Insiste Viale, y pregunta si los hombres que seducían a Flor (David Copperfield, por caso) serían gays o, por el contrario, heterosexuales. Efecto involuntario, Viale pone todo el saber sobre la masculinidad en cuestión. De pronto, la cámara se centra en la cara del abogado Cúneo Libarona, creo que con la intención de alimentar la apuesta.

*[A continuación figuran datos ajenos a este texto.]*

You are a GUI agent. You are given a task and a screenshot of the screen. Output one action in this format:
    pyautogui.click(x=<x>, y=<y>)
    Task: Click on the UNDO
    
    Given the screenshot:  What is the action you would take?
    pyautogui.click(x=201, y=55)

En los años 2000 la entonces senadora Fernández de Kirchner opinó en un encuentro en su despacho que era necesario, antes de cualquier intento de conquista legislativa, ganarse a una sociedad que apenas empezaba a desencallarse de tanta moralina. Por mi parte, debo confesar, contra mis enojos de los años ´90, que -con todo el cinismo mauriano que fue marca de la era menemista- Carlos Jáuregui, primero, ni Cristina después, erraban. Así, Carlos acertó en ofrecer su cuerpo, y su voz, a la audiencia de Viale, tanto más bizarra que los invitados. Cumplía, de ese modo, con una responsabilidad que excedía el lógico disgusto de lo que debía escuchar. Inolvidable su contienda con el intelectual y funcionario menemista Moisés Ikonicoff, para quien la homosexualidad era una enfermedad. Inserto en el sacado ambiente de aquellos años, Ikonicoff designaba enfermos a los homosexuales mientras Viale calentaba la pantalla y Menem saltaba de la Ferrari a Yuyito.